Closed stinodego closed 5 months ago
Looks like a very sensible cleanup... (And no implicit compute by default :)) ✌️
For context, NumPy, pandas and pyarrow all automatically upcast to float64 when there's a mix of integers and floats:
>>> np.array([1, 2, 3.])
array([1., 2., 3.])
>>> pd.Series([1, 2, 3.])
0 1.0
1 2.0
2 3.0
dtype: float64
>>> pa.array([1, 2, 3.])
<pyarrow.lib.DoubleArray object at 0x7f8758fc4940>
[
1,
2,
3
]
whereas NumPy and pandas auto-cast strings to integers when setting dtype=int
, but pyrrow gives an error:
>>> np.array(['1', '2', '3'], dtype=int)
array([1, 2, 3])
>>> pd.Series(['1', '2', '3'], dtype=int)
0 1
1 2
2 3
dtype: int64
>>> pa.array(['1', '2', '3'], pa.int64())

#####

SET TASKS ::
[a] In the thread excerpt, what dtype do NumPy, pandas and pyarrow automatically upcast to when integers and floats are mixed?
[b] For each statement, say whether it agrees with the thread excerpt, and quote the words that decide it: (i) NumPy auto-casts strings to integers when dtype=int is set. (ii) The pandas Series built from [1, 2, 3.] has dtype int64. (iii) The comment welcomes implicit compute being on by default.
[c] Reproduce the passage of the thread excerpt starting at "Closed stinodego closed" and ending at "np.array([1, 2, 3.])".

INFORMATION PROVIDED ::
#####

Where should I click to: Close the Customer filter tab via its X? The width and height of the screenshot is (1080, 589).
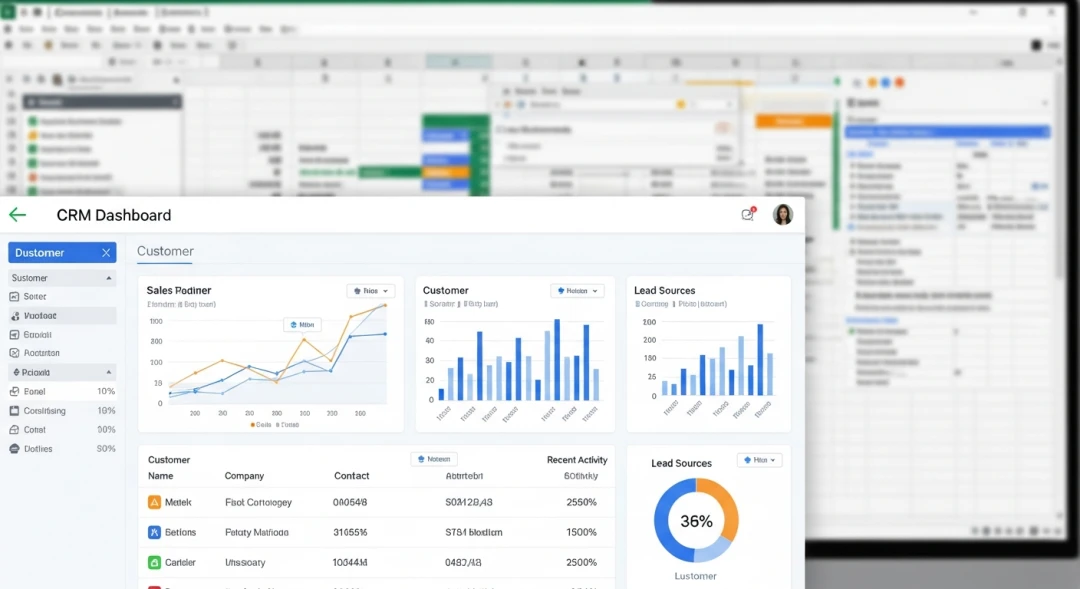click(x=105, y=252)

#####

SOLUTIONS BY TASK ::
[a] float64

[b]
(i) Yes: "NumPy and pandas auto-cast strings to integers when setting dtype=int"
(ii) No: "dtype: float64"
(iii) No: "And no implicit compute by default"

[c]
Closed stinodego closed 5 months ago
Looks like a very sensible cleanup... (And no implicit compute by default :)) ✌️
For context, NumPy, pandas and pyarrow all automatically upcast to float64 when there's a mix of integers and floats:
>>> np.array([1, 2, 3.])